Contro la visibilità
di STEFANO D’ANDREA
Un pittore deve pensare a dipingere quadri, un docente ad insegnare, un poeta a scrivere poesie, un pensatore a pensare e scrivere. Poi le opere si diffondono, prima o dopo la morte dell’autore e l’autore acquisisce notorietà.
Chi è noto oggi è anche molto “visto”. Non è facile sfuggire alle telecamere ma le immagini pubbliche possono essere ridotte se si agisce con accortezza.
La visibilità è invece un’altra cosa.

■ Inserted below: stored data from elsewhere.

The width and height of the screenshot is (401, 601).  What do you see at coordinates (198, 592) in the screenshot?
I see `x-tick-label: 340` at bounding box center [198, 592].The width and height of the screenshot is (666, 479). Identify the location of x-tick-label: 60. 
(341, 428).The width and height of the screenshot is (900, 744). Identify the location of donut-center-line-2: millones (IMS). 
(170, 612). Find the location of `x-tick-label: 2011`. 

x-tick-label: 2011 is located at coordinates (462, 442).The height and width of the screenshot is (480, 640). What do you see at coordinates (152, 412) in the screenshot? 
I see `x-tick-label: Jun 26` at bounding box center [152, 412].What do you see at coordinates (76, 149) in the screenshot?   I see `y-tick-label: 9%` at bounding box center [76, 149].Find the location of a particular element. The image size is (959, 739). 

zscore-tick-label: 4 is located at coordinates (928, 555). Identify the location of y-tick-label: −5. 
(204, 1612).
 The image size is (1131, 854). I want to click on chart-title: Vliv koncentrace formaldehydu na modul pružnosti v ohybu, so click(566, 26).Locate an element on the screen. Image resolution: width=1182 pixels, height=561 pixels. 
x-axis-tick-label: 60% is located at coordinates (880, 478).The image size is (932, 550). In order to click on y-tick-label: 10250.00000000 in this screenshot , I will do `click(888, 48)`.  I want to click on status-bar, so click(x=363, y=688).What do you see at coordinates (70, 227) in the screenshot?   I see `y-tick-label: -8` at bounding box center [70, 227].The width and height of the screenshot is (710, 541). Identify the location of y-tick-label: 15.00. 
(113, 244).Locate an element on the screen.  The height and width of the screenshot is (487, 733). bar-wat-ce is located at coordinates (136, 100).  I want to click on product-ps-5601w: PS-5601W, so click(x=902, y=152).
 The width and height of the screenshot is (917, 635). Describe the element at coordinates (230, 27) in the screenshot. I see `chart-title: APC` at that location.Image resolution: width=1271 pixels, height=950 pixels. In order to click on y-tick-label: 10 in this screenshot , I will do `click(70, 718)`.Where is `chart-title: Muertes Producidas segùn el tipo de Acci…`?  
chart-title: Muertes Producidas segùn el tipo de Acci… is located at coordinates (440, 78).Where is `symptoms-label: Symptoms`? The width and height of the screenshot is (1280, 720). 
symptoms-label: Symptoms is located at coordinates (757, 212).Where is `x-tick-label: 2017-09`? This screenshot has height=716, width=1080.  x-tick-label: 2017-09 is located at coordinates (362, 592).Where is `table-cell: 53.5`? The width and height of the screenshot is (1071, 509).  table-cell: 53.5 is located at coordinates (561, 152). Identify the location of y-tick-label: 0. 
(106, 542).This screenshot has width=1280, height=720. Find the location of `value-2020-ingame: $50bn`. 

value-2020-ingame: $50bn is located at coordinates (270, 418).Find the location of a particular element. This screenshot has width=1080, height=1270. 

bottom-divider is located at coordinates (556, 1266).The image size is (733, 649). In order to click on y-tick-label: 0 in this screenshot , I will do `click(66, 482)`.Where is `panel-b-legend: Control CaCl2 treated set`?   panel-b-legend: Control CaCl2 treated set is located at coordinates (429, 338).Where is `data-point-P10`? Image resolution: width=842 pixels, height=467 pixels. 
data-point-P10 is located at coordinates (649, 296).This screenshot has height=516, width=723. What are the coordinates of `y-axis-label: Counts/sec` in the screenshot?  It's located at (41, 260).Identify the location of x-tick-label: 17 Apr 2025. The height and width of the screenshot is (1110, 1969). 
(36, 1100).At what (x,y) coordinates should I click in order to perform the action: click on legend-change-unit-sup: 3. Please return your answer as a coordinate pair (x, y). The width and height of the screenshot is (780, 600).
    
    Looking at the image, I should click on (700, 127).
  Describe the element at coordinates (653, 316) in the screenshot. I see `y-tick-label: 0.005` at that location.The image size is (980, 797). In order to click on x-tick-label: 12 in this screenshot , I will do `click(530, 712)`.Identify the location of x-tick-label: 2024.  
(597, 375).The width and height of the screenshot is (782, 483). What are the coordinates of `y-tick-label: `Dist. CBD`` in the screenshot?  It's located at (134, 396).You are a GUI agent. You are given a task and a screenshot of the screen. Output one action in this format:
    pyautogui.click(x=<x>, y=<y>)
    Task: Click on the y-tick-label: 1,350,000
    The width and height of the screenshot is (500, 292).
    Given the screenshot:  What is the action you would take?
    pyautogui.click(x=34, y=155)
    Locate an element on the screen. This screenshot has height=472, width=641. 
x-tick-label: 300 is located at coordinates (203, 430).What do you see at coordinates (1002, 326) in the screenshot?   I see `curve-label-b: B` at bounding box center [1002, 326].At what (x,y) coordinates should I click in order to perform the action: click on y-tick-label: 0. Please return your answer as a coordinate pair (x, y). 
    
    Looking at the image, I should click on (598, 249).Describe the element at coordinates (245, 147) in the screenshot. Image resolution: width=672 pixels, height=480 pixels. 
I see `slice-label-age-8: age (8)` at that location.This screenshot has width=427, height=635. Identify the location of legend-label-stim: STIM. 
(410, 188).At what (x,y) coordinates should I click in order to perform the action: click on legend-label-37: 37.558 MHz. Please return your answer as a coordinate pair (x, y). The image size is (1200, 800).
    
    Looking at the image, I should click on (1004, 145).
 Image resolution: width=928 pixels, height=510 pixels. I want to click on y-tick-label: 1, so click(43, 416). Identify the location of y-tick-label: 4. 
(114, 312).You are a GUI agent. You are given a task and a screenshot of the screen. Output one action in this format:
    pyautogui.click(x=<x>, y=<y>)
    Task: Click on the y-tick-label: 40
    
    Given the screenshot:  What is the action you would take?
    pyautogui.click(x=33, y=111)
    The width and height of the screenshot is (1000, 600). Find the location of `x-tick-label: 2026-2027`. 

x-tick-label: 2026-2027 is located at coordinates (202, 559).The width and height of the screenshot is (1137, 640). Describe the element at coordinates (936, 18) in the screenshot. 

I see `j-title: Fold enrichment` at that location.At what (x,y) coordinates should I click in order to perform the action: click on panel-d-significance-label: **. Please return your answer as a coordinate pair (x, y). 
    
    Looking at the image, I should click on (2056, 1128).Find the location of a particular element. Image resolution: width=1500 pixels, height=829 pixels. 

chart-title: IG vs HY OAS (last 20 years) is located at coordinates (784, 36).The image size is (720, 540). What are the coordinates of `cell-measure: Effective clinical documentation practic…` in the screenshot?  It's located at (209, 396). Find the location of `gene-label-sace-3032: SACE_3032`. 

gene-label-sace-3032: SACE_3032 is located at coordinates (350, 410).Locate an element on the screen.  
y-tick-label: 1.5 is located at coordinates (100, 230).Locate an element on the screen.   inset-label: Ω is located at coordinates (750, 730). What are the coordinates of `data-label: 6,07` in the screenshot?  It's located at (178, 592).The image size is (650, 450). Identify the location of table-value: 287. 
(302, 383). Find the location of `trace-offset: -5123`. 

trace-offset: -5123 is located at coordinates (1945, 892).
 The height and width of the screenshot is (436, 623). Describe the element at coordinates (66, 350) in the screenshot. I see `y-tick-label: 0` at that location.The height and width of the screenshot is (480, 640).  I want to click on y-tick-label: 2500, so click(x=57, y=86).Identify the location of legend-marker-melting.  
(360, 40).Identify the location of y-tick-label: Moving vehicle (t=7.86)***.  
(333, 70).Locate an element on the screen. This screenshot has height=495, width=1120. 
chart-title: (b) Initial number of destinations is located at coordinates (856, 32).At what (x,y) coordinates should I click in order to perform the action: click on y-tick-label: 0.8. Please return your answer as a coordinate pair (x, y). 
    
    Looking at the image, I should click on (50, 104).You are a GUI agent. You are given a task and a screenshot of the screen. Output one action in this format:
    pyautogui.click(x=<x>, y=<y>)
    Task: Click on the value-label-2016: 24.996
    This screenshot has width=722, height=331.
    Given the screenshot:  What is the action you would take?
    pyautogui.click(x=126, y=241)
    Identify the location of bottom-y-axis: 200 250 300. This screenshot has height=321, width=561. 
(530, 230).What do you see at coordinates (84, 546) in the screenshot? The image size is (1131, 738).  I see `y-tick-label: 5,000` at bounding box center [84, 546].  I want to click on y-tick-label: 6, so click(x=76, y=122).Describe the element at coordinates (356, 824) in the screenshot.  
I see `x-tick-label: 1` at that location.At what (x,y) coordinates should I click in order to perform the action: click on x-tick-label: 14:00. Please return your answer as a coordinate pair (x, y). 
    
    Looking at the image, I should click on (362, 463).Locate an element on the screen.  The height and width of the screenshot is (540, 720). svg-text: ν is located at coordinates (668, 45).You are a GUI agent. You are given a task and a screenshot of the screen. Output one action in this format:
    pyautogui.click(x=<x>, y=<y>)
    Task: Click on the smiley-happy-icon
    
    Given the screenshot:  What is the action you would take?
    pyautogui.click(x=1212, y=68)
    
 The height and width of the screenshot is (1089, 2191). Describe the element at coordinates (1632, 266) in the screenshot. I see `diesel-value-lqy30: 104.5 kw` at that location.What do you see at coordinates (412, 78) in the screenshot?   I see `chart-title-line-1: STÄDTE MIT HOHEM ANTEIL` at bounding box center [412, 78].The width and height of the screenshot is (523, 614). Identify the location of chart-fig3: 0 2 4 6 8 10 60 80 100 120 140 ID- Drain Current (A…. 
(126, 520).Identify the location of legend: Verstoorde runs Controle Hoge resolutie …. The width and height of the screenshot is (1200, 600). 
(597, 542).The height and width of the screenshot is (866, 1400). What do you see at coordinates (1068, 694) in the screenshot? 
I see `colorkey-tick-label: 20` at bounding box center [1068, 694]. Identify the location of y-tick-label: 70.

È l’obiettivo di chi non ha nulla da scrivere dire o fare e vuole servirsi di questo strumento (del tutto analogo al potere personale o pubblico e al potere del denaro) per raggiungere i propri obiettivi di vendita o di potere o addirittura per soddisfare il proprio bisogno narcisistico di notorietà (la notorietà fine, non mezzo, frutto della mera visibilità).
Il sovranismo e la convinzione che vi sia un insanabile contrasto tra Costituzione e Trattati si sono diffusi senza che noi, che li abbiamo inizialmente pensati e divulgati, abbiamo avuto visibilità.
Si dà troppa importanza alle persone. Le persone non contano nulla. Contano le idee, le opere, i sentimenti, i mutamenti antropologici, le battaglie, le epoche, i popoli, la storia, i cuori che pulsano, gli amori, ecc.